Re: [PATCH RFC 3/9] RCU: Preemptible RCU

!MAILaRCHIVE_VOTE_RePLACE
Previous message: [thread] [date] [author]
Next message: [thread] [date] [author]
To: Peter Zijlstra <a.p.zijlstra@...>
Cc: Steven Rostedt <rostedt@...>, <linux-kernel@...>, <linux-rt-users@...>, <mingo@...>, <akpm@...>, <dipankar@...>, <josht@...>, <tytso@...>, <dvhltc@...>, <tglx@...>, <bunk@...>, <ego@...>, <oleg@...>
Date: Friday, September 21, 2007 - 6:06 pm

On Fri, Sep 21, 2007 at 05:46:53PM +0200, Peter Zijlstra wrote:

Yes, four flip states per stage, and four stages per grace period:

rcu_try_flip_idle_state:	Stay here if nothing is happening.
				Flip the counter if something starts
				happening.

rcu_try_flip_waitack_state:	Wait here for all CPUs to notice that
				the counter has flipped.  This prevents
				the old set of counters from ever being
				incremented once we leave this state,
				which in turn is necessary because we
				cannot test any individual counter for
				zero -- we can only check the sum.

rcu_try_flip_waitzero_state:	Wait here for the sum of the old
				per-CPU counters to reach zero.

rcu_try_flip_waitmb_state:	Wait here for each of the other
				CPUs to execute a memory barrier.
				This is necessary to ensure that
				these other CPUs really have finished
				executing their RCU read-side
				critical sections, despite their
				CPUs wildly reordering memory.

				This state 


They are needed to allow memory barriers to be removed from
rcu_read_lock(), to allow for the fact that the stages mean that
grace-period boundaries are now fuzzy, as well as to account for the
fact that each CPU now has its own callback queue.  (Aside: classic RCU
doesn't have memory barriers -- or anything else -- in rcu_read_lock()
and rcu_read_unlock(), but from an implementation viewpoint, the read-side
critical section extends forwards and backwards to the next/previous
context switches, which do have lots of memory barriers.)

Taking the reasons for stages one at a time:

1.	The first stage is needed for generic RCU.  Everyone must
	complete any pre-existing RCU read-side critical sections
	before the grace period can be permitted to complete.  This
	stage corresponds to the "waitlist" and "waittail" in earlier
	RCU implementations.

2.	An additional stage is needed due to the fact that memory reordering
	can cause an RCU read-side critical section's rcu_dereference()
	to be executed before the rcu_read_lock() -- no memory barriers!

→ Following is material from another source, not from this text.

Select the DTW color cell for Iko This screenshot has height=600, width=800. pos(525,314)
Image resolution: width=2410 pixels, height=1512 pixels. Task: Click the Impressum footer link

	This can result in the following sequence of events:

	o	rcu_dereference() from CPU 0.

	o	list_del_rcu() from CPU 1.

	o	call_rcu() from CPU 1.

	o	counter flip from CPU 2.

	o	rcu_read_lock() from CPU 0 (delayed due to memory reordering).

		CPU 0 increments the new counter, not the old one that
		its rcu_dereference() is associated with.

	o	All CPUs acknowledge the counter flip.

	o	CPU 2 discovers that the old counters sum to zero (because
		CPU 0 has incremented its new counter).

	o	All CPUs do their memory barriers.

	o	CPU 1's callback is invoked, destroying the memory still
		being used by CPU 0.

	An additional pass through the state machine fixes this problem.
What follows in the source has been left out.